(Stored items):
>>>>

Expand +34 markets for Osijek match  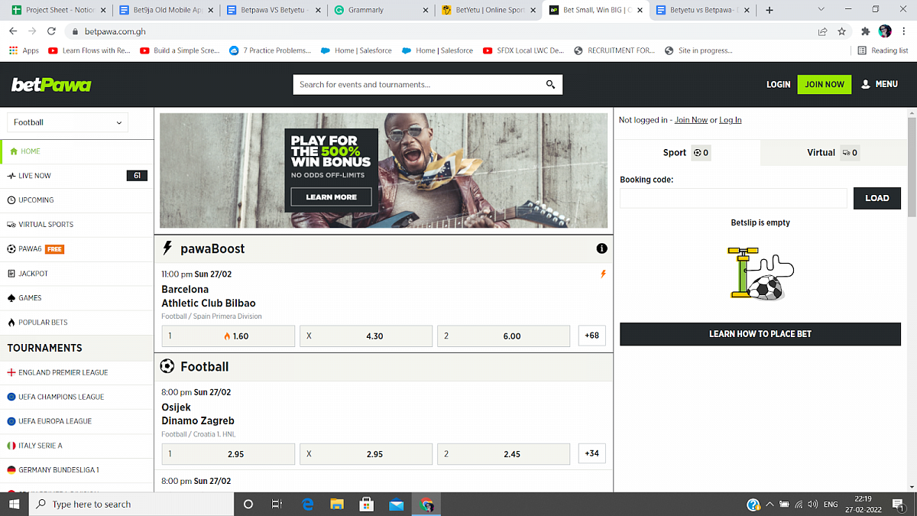pyautogui.click(x=591, y=453)
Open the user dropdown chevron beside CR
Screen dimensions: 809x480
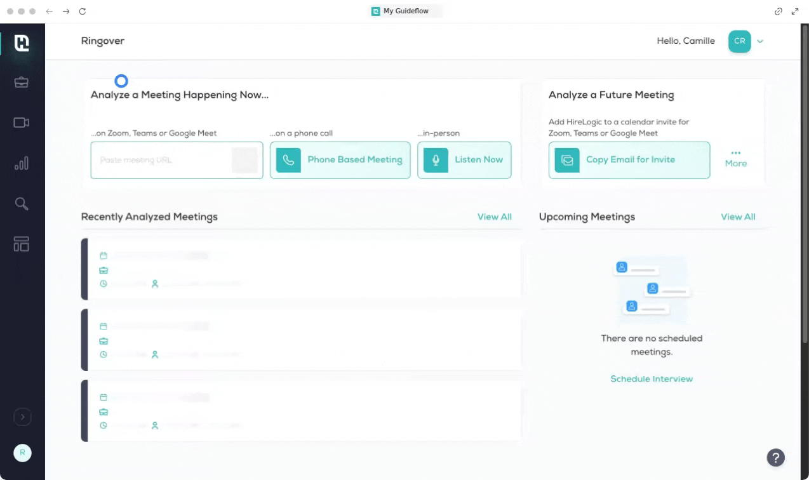[760, 41]
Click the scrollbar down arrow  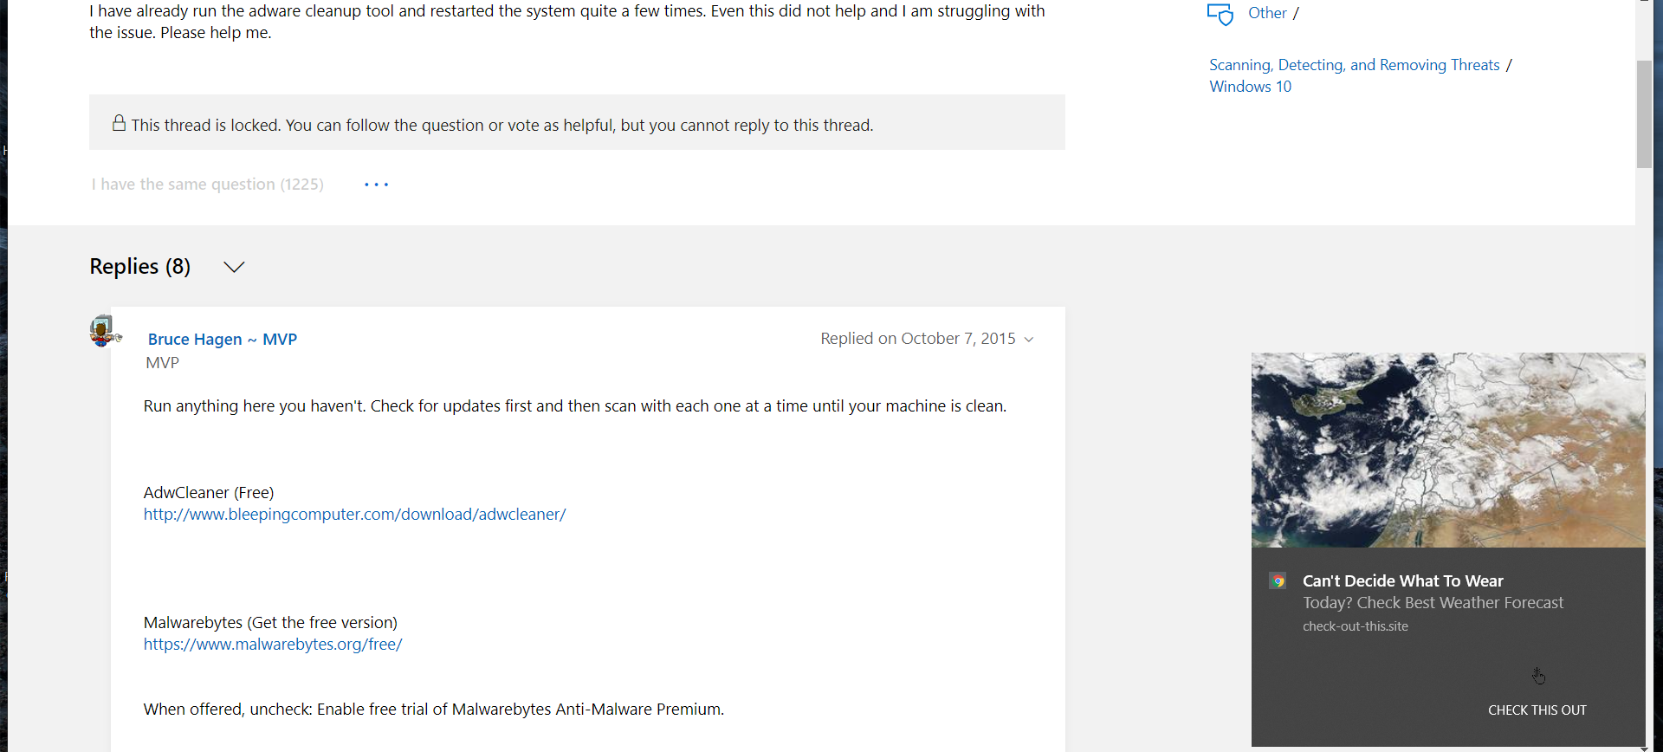pyautogui.click(x=1644, y=748)
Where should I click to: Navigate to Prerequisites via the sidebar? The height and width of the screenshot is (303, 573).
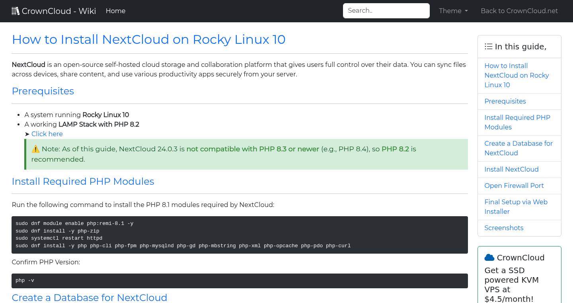click(x=505, y=101)
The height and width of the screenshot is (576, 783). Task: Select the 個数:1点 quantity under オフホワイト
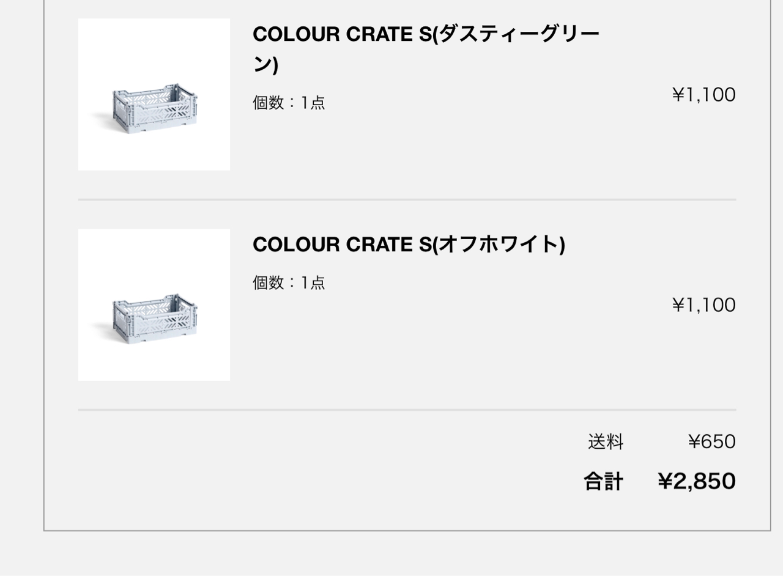pos(289,282)
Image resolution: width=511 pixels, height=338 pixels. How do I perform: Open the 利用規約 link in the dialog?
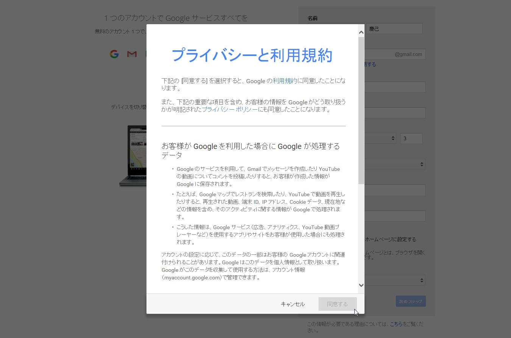tap(285, 81)
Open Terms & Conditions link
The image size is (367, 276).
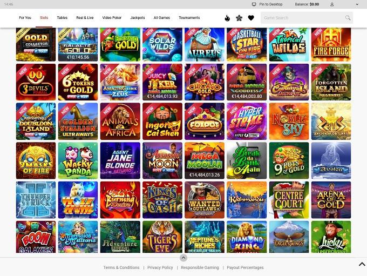121,267
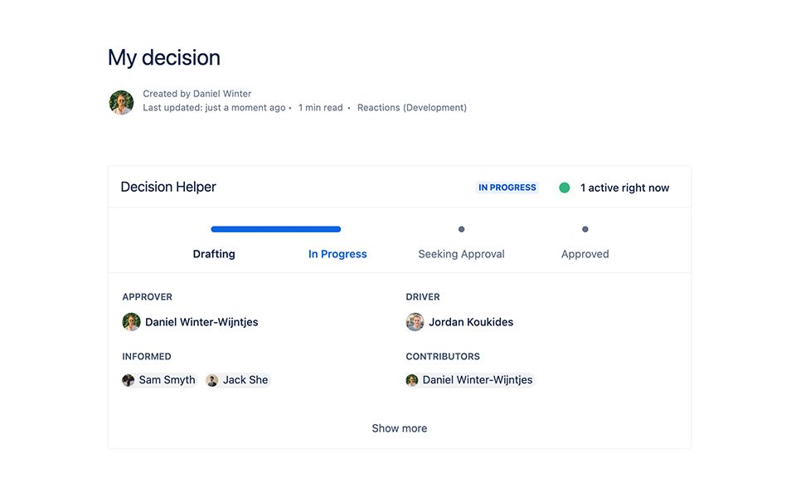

<<<<

(Exercise instructions):
Starting at the line that contains "The height and width of the screenshot is (576, 783).", write out every line through the end of the entries above exactly, and omit the pictures.

(Solution to this exercise):
The height and width of the screenshot is (576, 783). Task: Select the 個数:1点 quantity under オフホワイト
pos(289,282)
Image resolution: width=511 pixels, height=338 pixels. How do I perform: Open the 利用規約 link in the dialog?
tap(285, 81)
Open Terms & Conditions link
The image size is (367, 276).
121,267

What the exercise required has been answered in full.